====== Provided records

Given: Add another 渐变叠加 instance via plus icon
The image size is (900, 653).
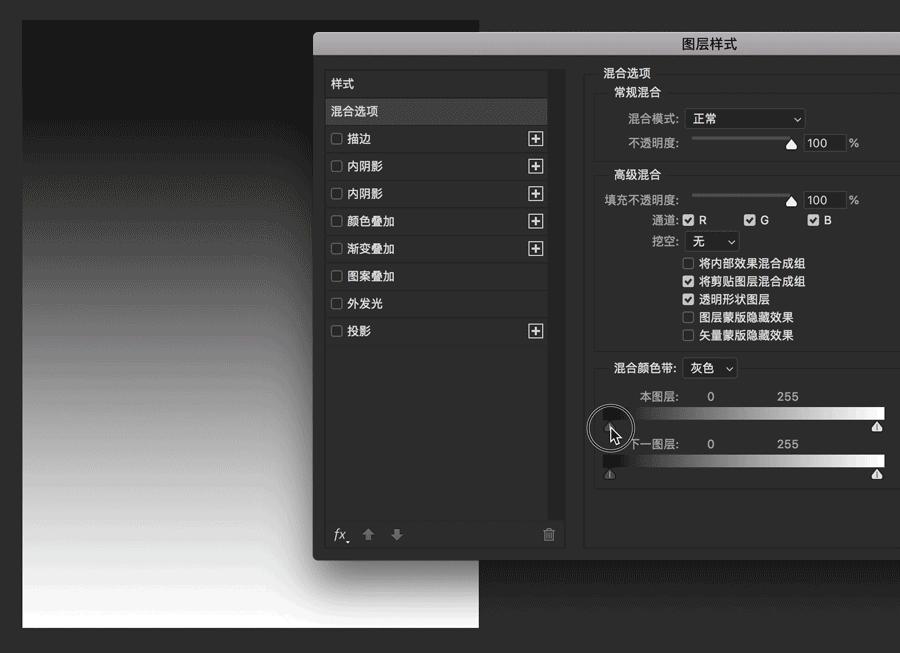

============
====== Provided records

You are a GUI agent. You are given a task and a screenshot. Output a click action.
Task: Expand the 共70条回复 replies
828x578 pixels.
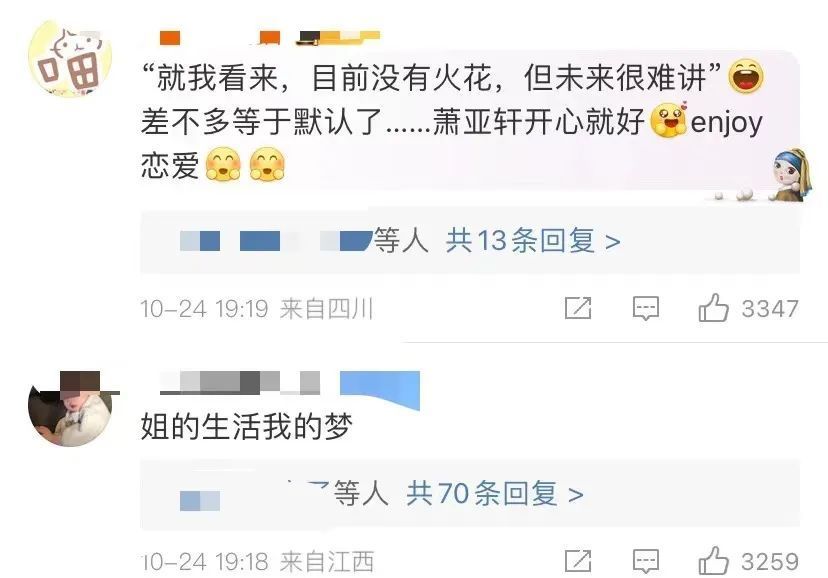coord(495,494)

============

What you need to do » Retype only this portion of the data above: the line containing "Given: Add another", the line containing "The image size is (900, 653).", and all lines between them, exactly.

Answer section »
Given: Add another 渐变叠加 instance via plus icon
The image size is (900, 653).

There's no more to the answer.